In place of these programs, the federal government would give states blocks of money to redesign their healthcare safety net, while also capping future federal support for states.
The expanded flexibility would allow states to create better programs that cost less, Graham and Cassidy have said.
But any benefits from more flexibility would likely be outweighed by the very large reductions in aid, said Dan Mendelson, president of Avalere Health, which calculated that Graham-Cassidy would reduce federal funding to states by $215 billion over the next decade.
“This is a substantial cut to Medicaid funding and no one should be unclear about that,” he said. “There would undoubtedly be major coverage losses in places like California, where the state would not be able to support continued coverage expansion.”

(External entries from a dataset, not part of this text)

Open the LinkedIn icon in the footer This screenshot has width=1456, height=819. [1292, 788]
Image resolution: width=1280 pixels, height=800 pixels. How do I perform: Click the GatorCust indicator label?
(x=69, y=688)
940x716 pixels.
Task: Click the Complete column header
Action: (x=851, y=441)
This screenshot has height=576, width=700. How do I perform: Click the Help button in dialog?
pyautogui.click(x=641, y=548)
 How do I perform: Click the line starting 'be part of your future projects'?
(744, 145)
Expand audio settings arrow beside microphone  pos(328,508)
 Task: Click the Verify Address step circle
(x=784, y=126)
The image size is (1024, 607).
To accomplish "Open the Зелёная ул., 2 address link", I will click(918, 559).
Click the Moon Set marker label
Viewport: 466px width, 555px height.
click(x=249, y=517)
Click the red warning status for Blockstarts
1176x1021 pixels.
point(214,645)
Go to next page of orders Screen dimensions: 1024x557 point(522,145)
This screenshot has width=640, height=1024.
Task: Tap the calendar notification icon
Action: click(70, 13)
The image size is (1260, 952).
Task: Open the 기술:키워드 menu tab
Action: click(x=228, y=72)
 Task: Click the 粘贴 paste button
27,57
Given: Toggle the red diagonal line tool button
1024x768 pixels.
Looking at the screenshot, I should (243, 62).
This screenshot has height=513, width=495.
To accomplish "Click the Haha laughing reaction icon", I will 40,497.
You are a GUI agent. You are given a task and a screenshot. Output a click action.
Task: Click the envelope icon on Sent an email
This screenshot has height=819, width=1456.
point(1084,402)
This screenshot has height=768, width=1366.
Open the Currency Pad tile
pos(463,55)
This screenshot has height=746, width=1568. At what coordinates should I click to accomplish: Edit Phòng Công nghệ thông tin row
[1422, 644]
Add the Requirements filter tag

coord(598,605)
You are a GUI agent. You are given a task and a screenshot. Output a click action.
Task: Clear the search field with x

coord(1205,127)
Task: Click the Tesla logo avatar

Other blue states that have traditionally offered strong healthcare safety nets also stand to lose billions. So, too, do a number of red states that have expanded coverage through the 2010 law, including Arkansas, Arizona, Kentucky, Louisiana and Ohio.
States that have not expanded coverage stand to gain money in the short term because of a formula in Graham-Cassidy that effectively reallocates money between states.
But over the long term, all states will see cuts, Fitch and other analysts noted.
That is true particularly after 2026, when Congress would have to find more than $1 trillion to continue federal healthcare aid to states.
“There is no guarantee of whether and at what level federal funding would be available beginning in 2027,” Manatt Health notes in its analysis.
Times staff writer Lisa Mascaro in Washington contributed to this report.